/---

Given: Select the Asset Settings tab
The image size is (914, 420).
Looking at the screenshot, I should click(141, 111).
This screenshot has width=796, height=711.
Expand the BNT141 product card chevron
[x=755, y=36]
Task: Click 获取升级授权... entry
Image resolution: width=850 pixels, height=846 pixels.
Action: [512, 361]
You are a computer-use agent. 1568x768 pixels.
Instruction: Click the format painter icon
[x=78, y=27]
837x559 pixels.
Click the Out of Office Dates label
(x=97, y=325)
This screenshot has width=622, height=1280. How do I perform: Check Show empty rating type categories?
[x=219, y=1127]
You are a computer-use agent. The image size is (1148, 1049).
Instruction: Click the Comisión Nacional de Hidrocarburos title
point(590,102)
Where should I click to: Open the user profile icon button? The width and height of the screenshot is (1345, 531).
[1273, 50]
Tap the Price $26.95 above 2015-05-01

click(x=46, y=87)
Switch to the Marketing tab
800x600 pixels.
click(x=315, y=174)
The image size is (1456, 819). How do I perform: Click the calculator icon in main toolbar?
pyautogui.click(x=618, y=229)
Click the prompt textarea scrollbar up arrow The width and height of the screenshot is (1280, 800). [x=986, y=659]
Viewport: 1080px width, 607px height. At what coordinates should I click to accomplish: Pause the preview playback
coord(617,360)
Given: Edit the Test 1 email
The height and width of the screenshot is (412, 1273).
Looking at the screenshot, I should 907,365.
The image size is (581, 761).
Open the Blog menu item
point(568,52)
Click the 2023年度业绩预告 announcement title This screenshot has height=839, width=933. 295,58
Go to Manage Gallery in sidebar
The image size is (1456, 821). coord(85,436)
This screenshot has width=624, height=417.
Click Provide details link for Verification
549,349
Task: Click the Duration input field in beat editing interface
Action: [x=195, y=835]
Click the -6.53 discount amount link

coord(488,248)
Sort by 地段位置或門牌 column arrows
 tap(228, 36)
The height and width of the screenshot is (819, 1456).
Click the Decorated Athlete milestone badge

\---

Aim. Please reproduce the rows above word for word, everything from the very first one down to the line containing "tap(228, 36)", including that line.

Correct answer.
Given: Select the Asset Settings tab
The image size is (914, 420).
Looking at the screenshot, I should click(141, 111).
This screenshot has width=796, height=711.
Expand the BNT141 product card chevron
[x=755, y=36]
Task: Click 获取升级授权... entry
Image resolution: width=850 pixels, height=846 pixels.
Action: [512, 361]
You are a computer-use agent. 1568x768 pixels.
Instruction: Click the format painter icon
[x=78, y=27]
837x559 pixels.
Click the Out of Office Dates label
(x=97, y=325)
This screenshot has width=622, height=1280. How do I perform: Check Show empty rating type categories?
[x=219, y=1127]
You are a computer-use agent. The image size is (1148, 1049).
Instruction: Click the Comisión Nacional de Hidrocarburos title
point(590,102)
Where should I click to: Open the user profile icon button? The width and height of the screenshot is (1345, 531).
[1273, 50]
Tap the Price $26.95 above 2015-05-01

click(x=46, y=87)
Switch to the Marketing tab
800x600 pixels.
click(x=315, y=174)
The image size is (1456, 819). How do I perform: Click the calculator icon in main toolbar?
pyautogui.click(x=618, y=229)
Click the prompt textarea scrollbar up arrow The width and height of the screenshot is (1280, 800). [x=986, y=659]
Viewport: 1080px width, 607px height. At what coordinates should I click to accomplish: Pause the preview playback
coord(617,360)
Given: Edit the Test 1 email
The height and width of the screenshot is (412, 1273).
Looking at the screenshot, I should 907,365.
The image size is (581, 761).
Open the Blog menu item
point(568,52)
Click the 2023年度业绩预告 announcement title This screenshot has height=839, width=933. 295,58
Go to Manage Gallery in sidebar
The image size is (1456, 821). coord(85,436)
This screenshot has width=624, height=417.
Click Provide details link for Verification
549,349
Task: Click the Duration input field in beat editing interface
Action: [x=195, y=835]
Click the -6.53 discount amount link

coord(488,248)
Sort by 地段位置或門牌 column arrows
 tap(228, 36)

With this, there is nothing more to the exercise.